→ **Stored data**
____

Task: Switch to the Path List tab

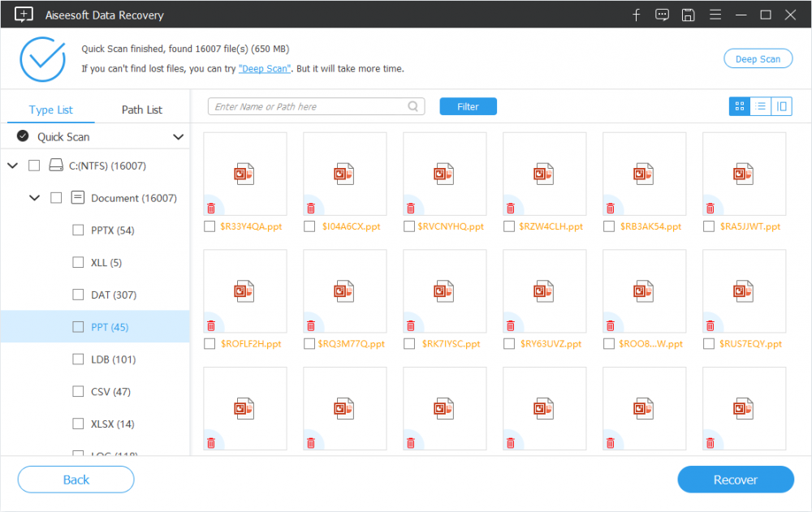Action: pyautogui.click(x=142, y=110)
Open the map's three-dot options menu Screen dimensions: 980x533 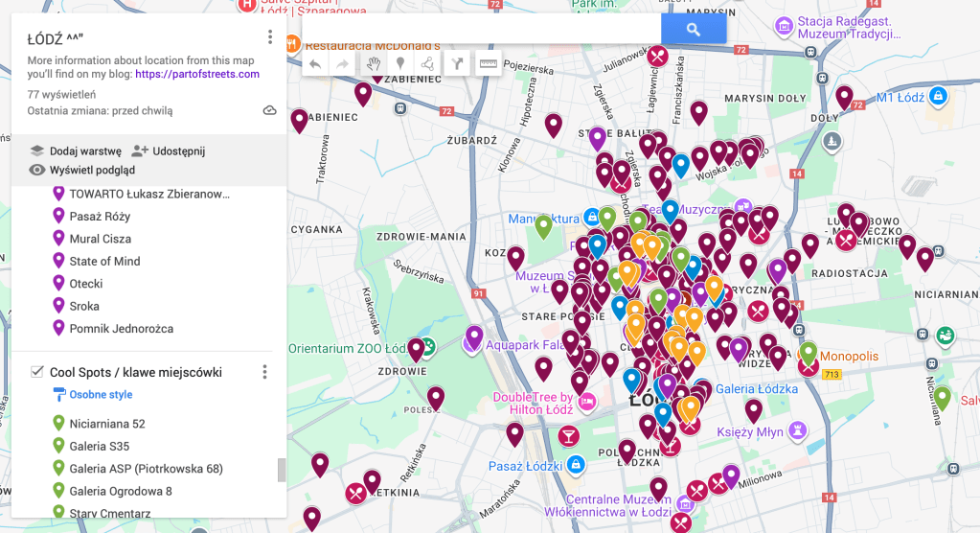[x=270, y=37]
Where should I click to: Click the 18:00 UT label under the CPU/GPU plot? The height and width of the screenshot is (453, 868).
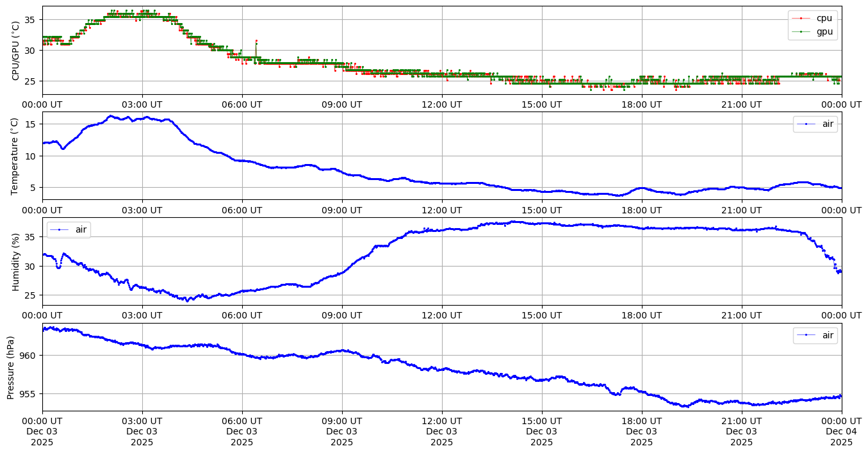pyautogui.click(x=641, y=104)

____

→ **What you should do**
In the answer, retype exactly and only the lines from the one holding "Where should I" through the end of the listing, keeping both ends and dropping every picture.

→ **Worked solution**
Where should I click to: Click the 18:00 UT label under the CPU/GPU plot? The height and width of the screenshot is (453, 868).
pyautogui.click(x=641, y=104)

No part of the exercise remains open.